La madre decidió cambiarlo de colegio a una famosa escuela para autistas de orientación conductista y dos años después lo llevó a saludar a las profesoras del Kinder.

La mamá lo ponía ante una profesora y le decía, saluda a Fulana, a Zutana o a Perenceja y ante cada profesora, como si fuera una muñeca con un disco adentro el niño repetía, sin afecto alguno.

- Hola, Fulana.

- Hola, Zutana.

- Hola, Perenceja.

Como diría Bruno Bettelheim en La fortaleza vacía, el niño había dejado de ser autista para ser un autómata.

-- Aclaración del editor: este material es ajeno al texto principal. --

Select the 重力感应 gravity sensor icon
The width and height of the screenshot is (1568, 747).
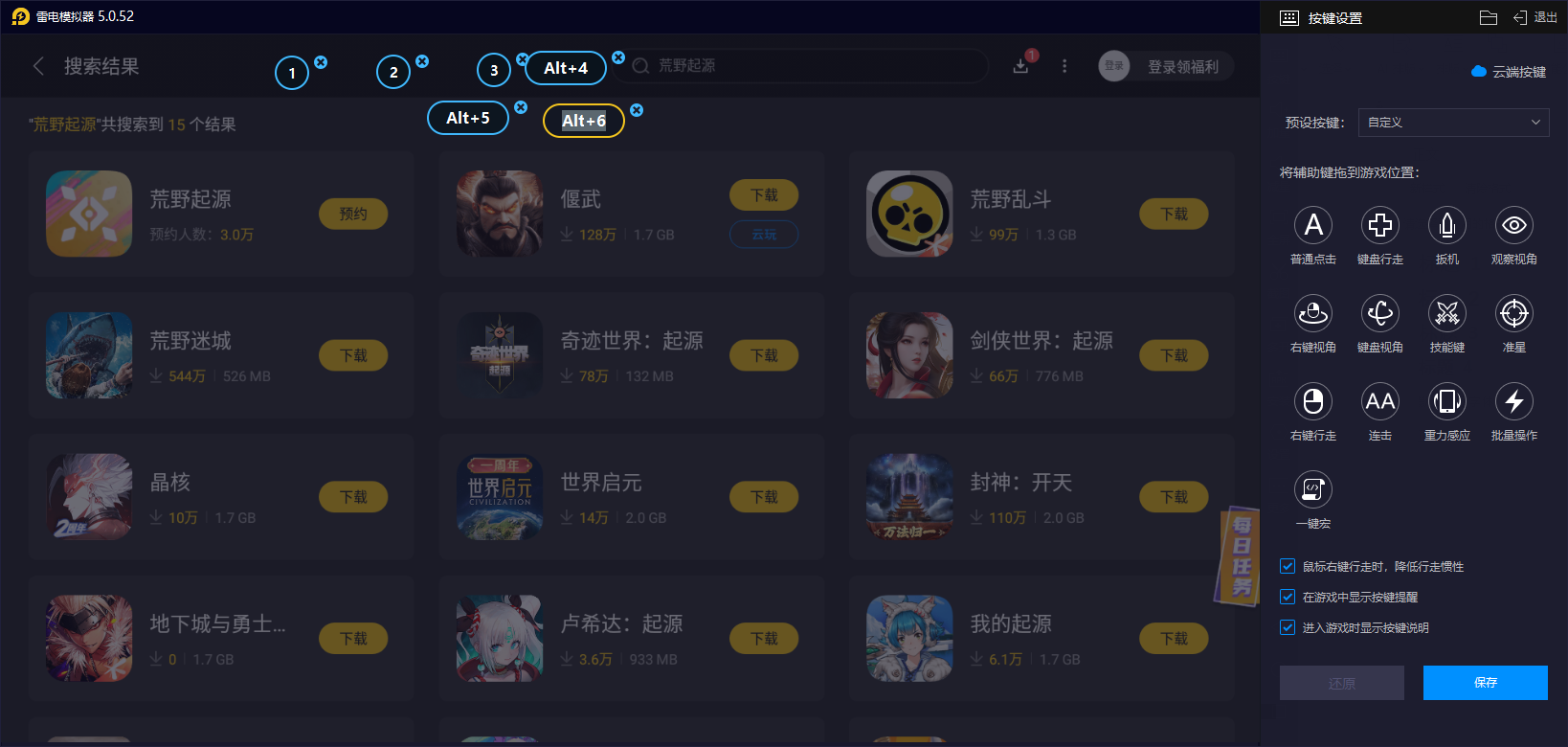[1447, 401]
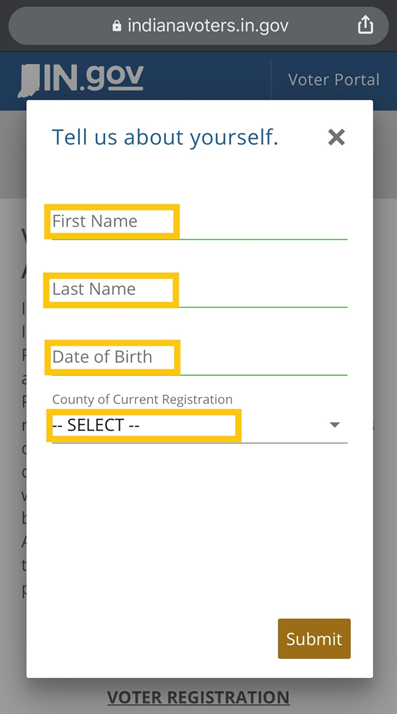397x714 pixels.
Task: Click the padlock icon beside the URL
Action: click(117, 25)
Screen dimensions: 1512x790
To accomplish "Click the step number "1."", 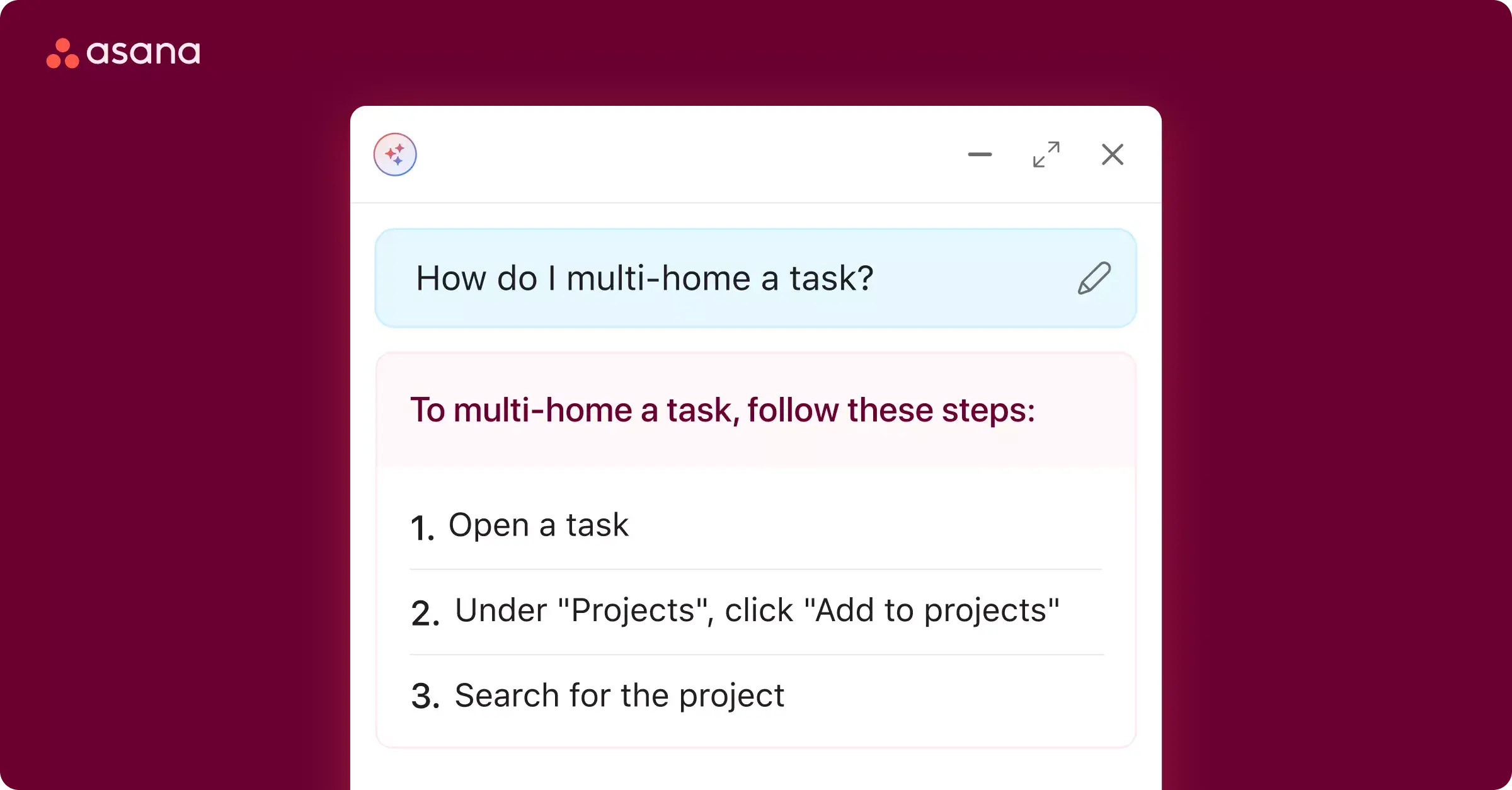I will pyautogui.click(x=422, y=528).

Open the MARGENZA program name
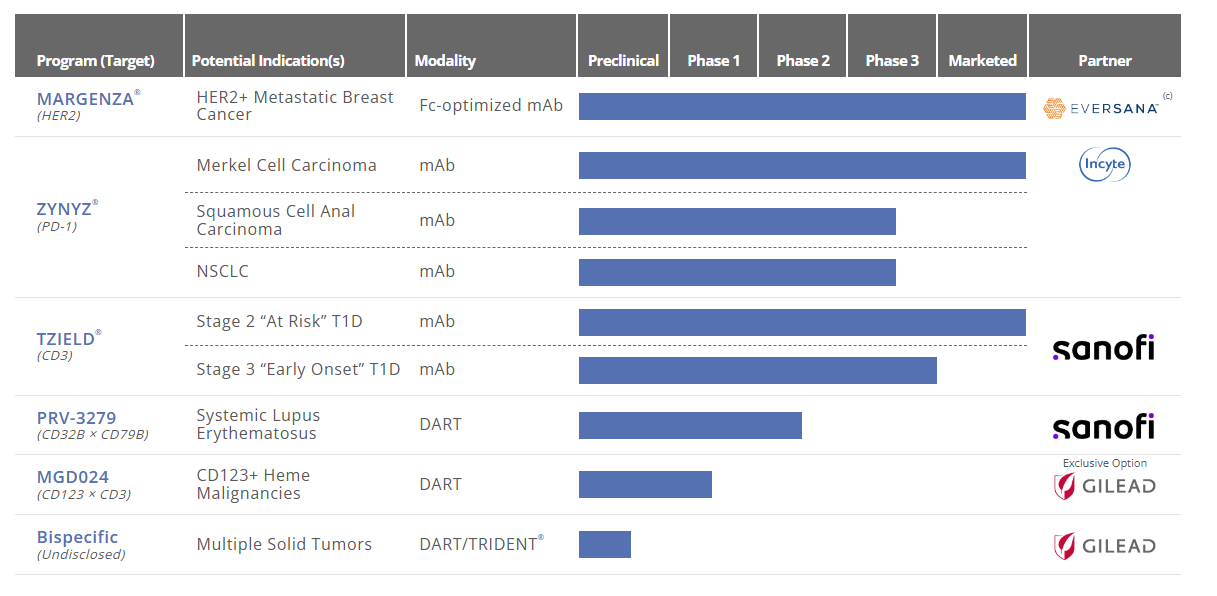click(x=85, y=99)
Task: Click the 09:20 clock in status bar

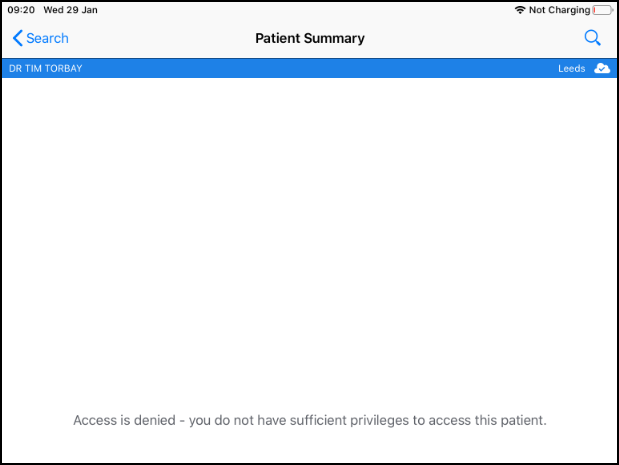Action: click(x=21, y=9)
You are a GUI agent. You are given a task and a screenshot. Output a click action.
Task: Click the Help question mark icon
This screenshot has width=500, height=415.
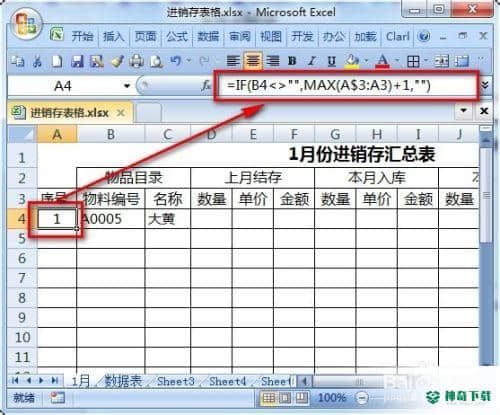pos(424,36)
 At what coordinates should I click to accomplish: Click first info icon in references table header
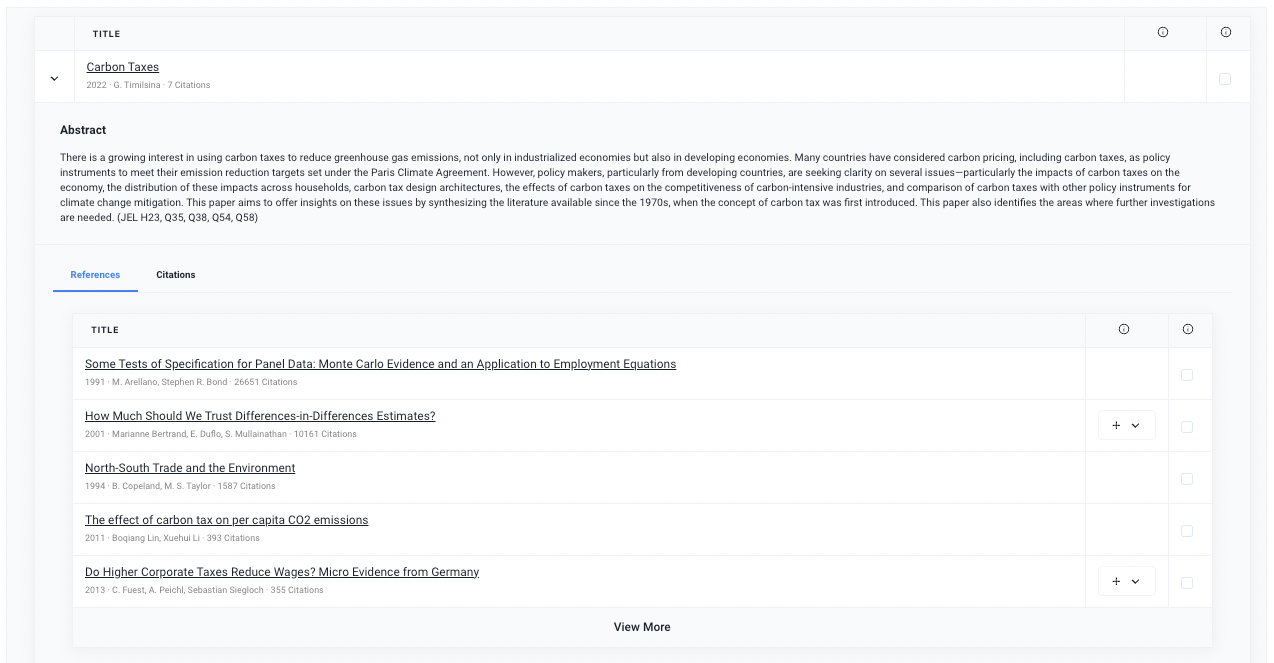click(1124, 329)
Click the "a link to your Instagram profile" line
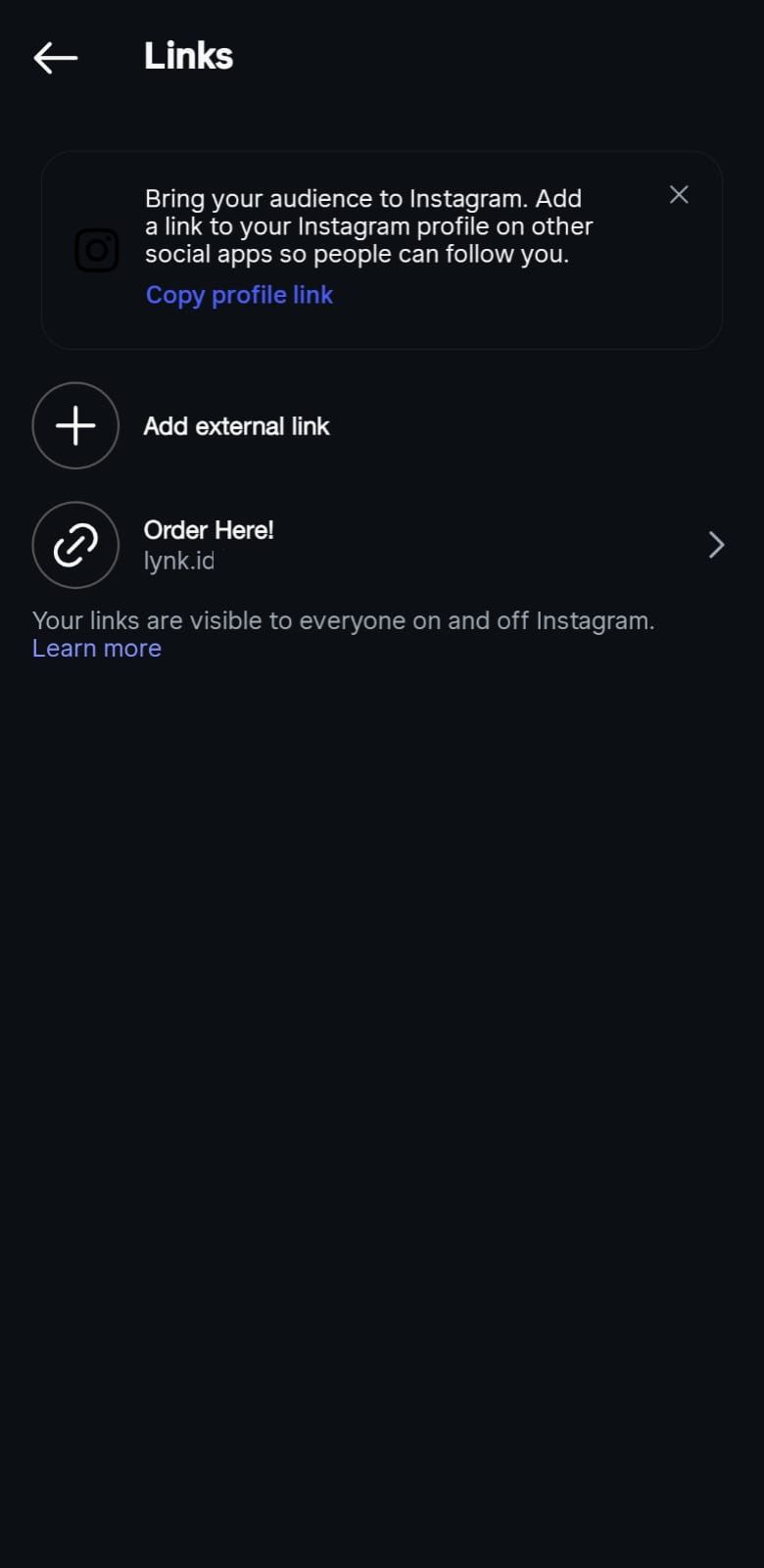The height and width of the screenshot is (1568, 764). (368, 226)
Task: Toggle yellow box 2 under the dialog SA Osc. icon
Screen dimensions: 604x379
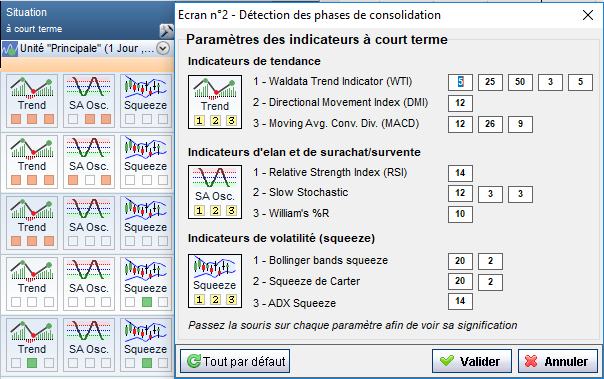Action: [x=215, y=211]
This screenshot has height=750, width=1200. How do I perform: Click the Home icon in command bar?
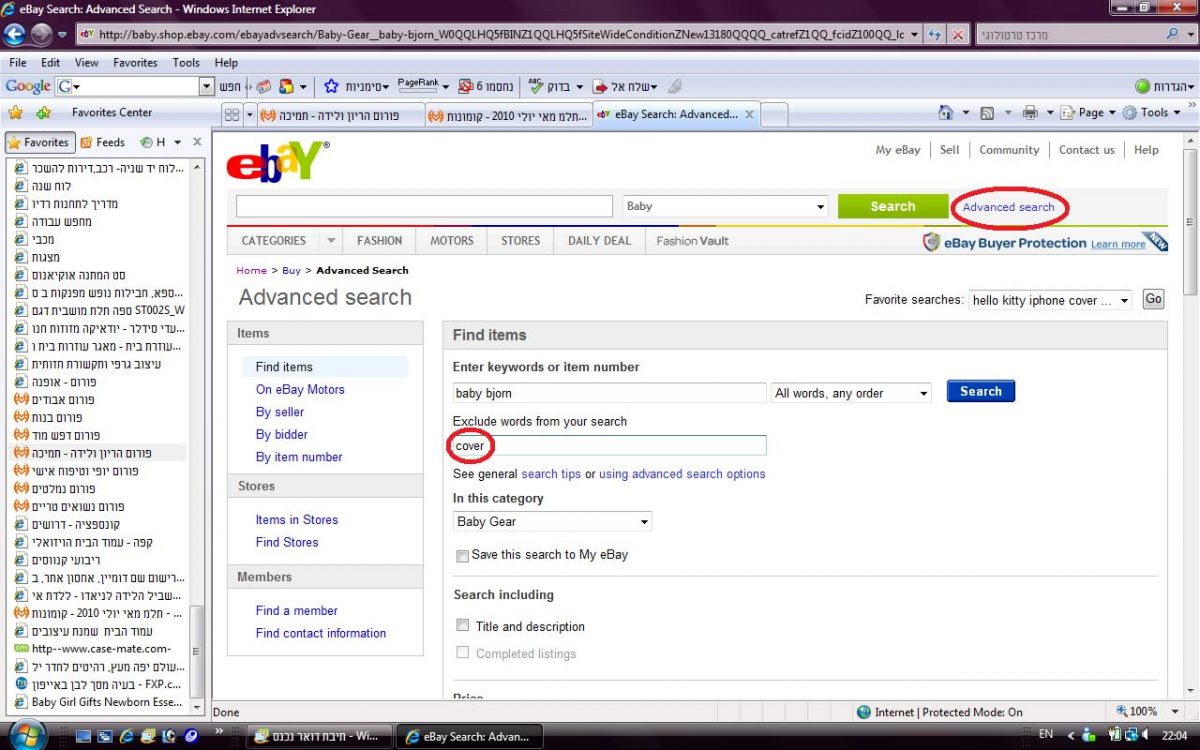pyautogui.click(x=946, y=113)
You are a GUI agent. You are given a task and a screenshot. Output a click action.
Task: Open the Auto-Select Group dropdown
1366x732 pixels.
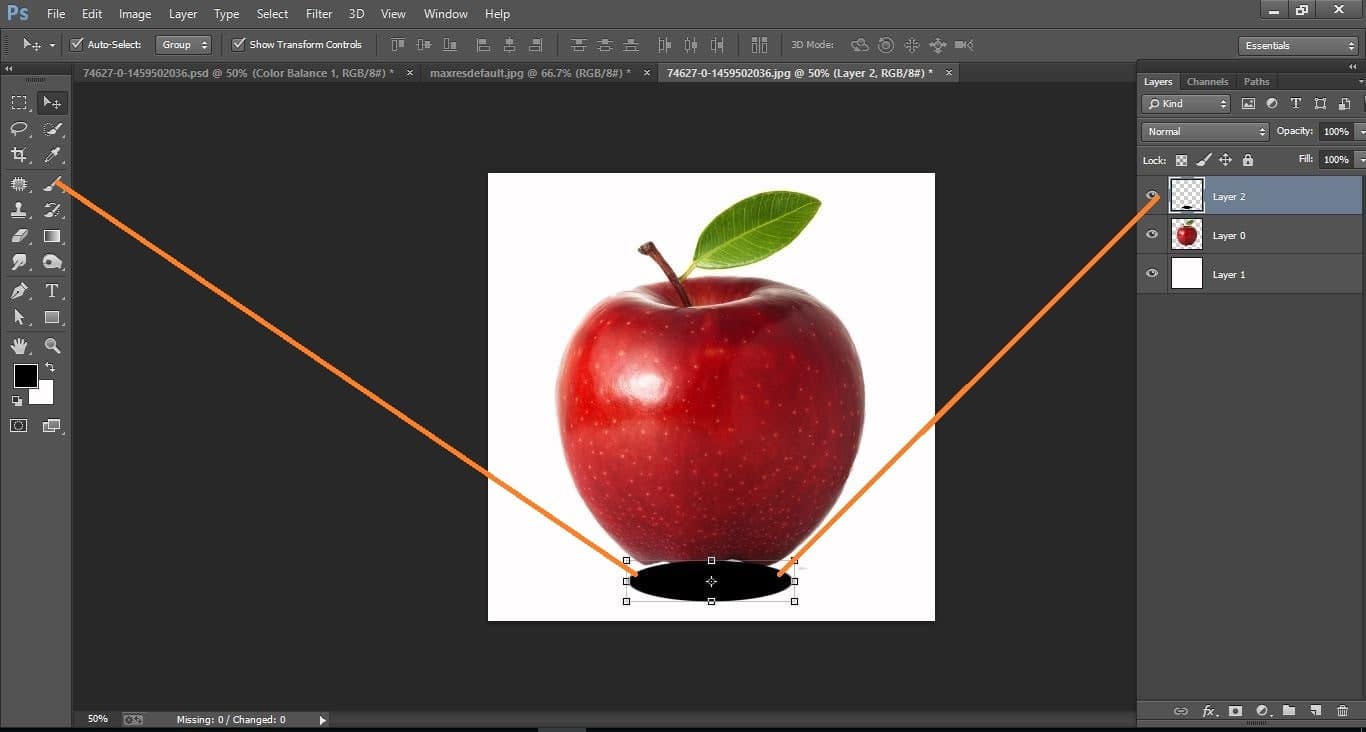[x=183, y=44]
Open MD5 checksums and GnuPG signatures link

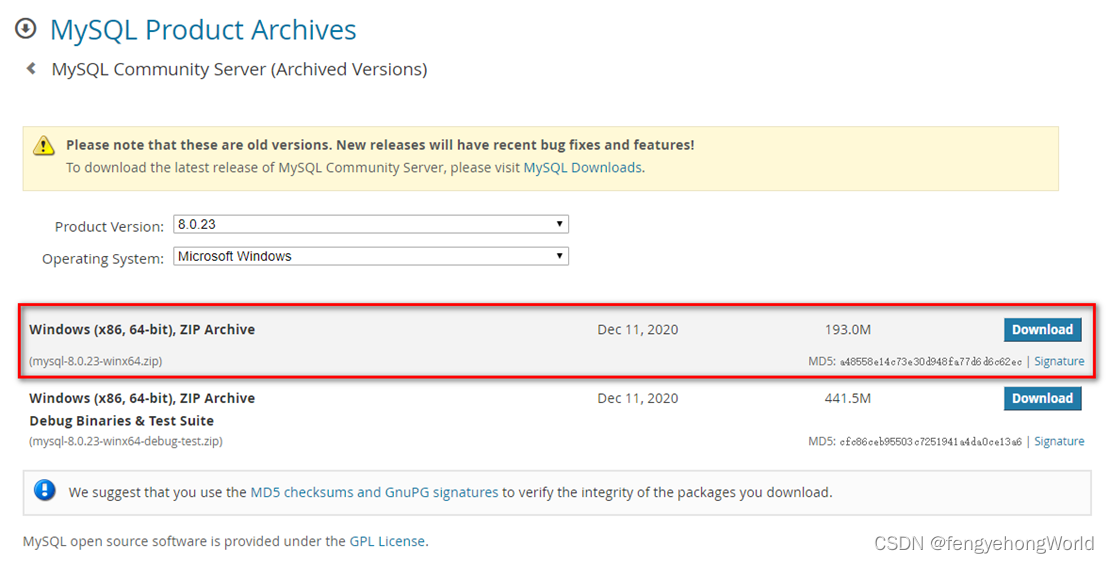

Pierre Ferrari es Catedrático de Psiquiatría de Niños y Adolescentes. Universidad de París. Sud. Director de la Fundación Vallée. Gentilly (Francia).

Notas
1) Se traducen al español como figuras de Tustin, que ella define como sensaciones táctiles autoengendradas, como acariciar, pincelar, frotar, encastrar, dibujar y pintar sobre superficies lisas, tanto las del propio cuerpo, como las de objetos externos, sentidos, por el autista, como partes de la superficies corporal del sujeto, que son derivadas de los llamados manierismos nerviosos, como el hamacarse, el rocking chair, el balanceo o el movimiento inquieto, con cierta agitación. Si siguiéramos a Donald Winnicott, podrían llamarse figuras subjetivas, inclasificadas, asociadas a objetos específicos, sin relación con categorías espaciales, como las figuras objetivas; sino, más bien, impresiones táctiles sobre la superficie del cuerpo del sujeto, en la medida que los niños autistas viven en términos de superficies, con experiencias planas o bidimensionales, sin conciencia del interior de los objetos, a partir de la percepción de bordes alrededor de superficies planas, espirales táctiles que flotan en las superficies corporales, de una forma que consuela y tranquiliza, al evitar el reconocimiento doloroso de la individualidad de los cuerpos.